It may seem strange to be arguing against a practice in which, in theory at least, all parties win - donors get the treatment they want, recipients get donated eggs and the clinic gets to help twice as many people who need assistance to have children. There are clear compassionate arguments for supporting egg sharing, so why does the BMA believe it should not be permitted?

If IVF treatment were available free of charge to anyone who needed it, we would have no objection to people choosing to donate some of their eggs for the treatment of others. But, it isn't. It is largely available only to those who can afford to pay, and to pay a very considerable sum of money. For those who desperately want children but cannot afford to pay for treatment, egg sharing represents their only option. Where there is such a large inducement to donate eggs, questions must be raised about the validity of the consent and whether it meets the requirement that, in order to be valid, consent must be given voluntarily and free from pressure.
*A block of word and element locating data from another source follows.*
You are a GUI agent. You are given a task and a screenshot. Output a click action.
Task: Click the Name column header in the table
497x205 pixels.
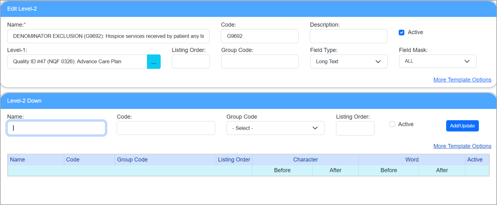(17, 160)

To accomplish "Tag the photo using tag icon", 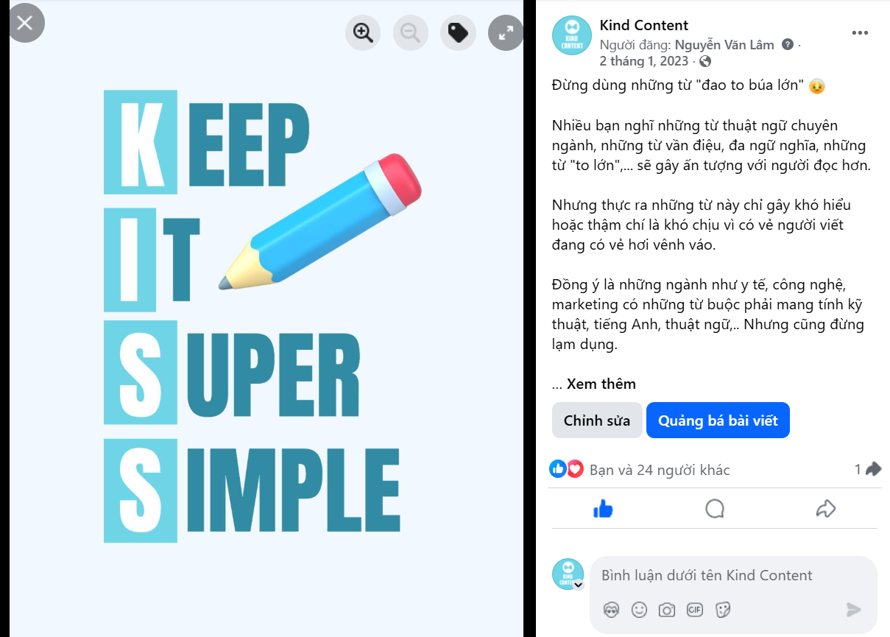I will (458, 32).
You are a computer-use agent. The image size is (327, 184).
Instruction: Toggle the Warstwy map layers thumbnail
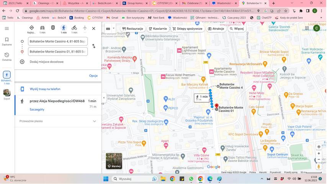click(114, 161)
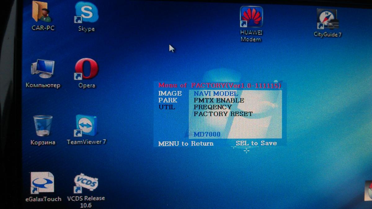Toggle the FMTX ENABLE option

219,100
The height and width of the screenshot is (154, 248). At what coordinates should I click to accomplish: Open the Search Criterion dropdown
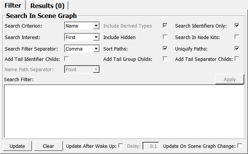(82, 26)
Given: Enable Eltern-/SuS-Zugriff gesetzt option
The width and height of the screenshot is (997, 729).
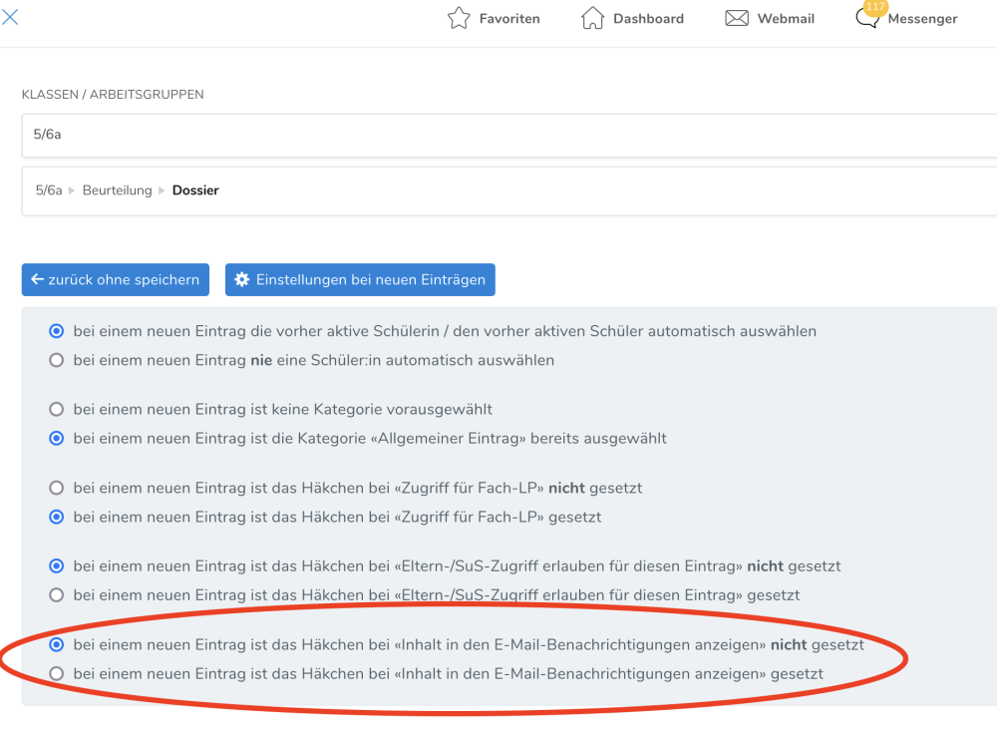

There is a real risk that women who would not, under other circumstances, offer to donate eggs for the treatment of others, sweep aside their concerns in order to achieve their goal of having a child. Although all women enter IVF with the hope it will be successful, not all women will end up with a child. When treatment fails it can be devastating. How much more difficult is it likely to be for a woman who knows that someone else may be pregnant using her eggs? Given the recent changes to the rules on anonymity, she also knows that a child born following her donation may make contact more than 18 years later. This is a decision that can have life-long implications - it is not a decision that should be entered into lightly and nor is it a decision that women should be given an inducement to make.

SOURCES & REFERENCES
RELATED ARTICLES FROM THE BIONEWS ARCHIVE
21 August 2006 - by Professor Guido Pennings 
Egg sharing remains a highly controversial procedure. The discussion on whether or not egg sharing in return for a free or reduced IVF cycle constitutes a kind of payment has been going on since the very beginning of the practice. However, from an ethical point of view, it might be...
7 October 2005 - by BioNews 
The UK's Human Fertilisation and Embryology Authority (HFEA) has published the results of its sperm, egg and embryo donation (SEED) review, which included a survey of UK clinics and a review of current scientific and clinical evidence in this area. An accompanying public consultation, which closed in February 2005, sought...
7 October 2005 - by BioNews 
The UK's Human Fertilisation and Embryology Authority (HFEA) has published the results of its sperm, egg and embryo donation (SEED) review, which included a survey of UK clinics and a review of current scientific and clinical evidence in this area. An accompanying public consultation, which closed in February 2005, sought...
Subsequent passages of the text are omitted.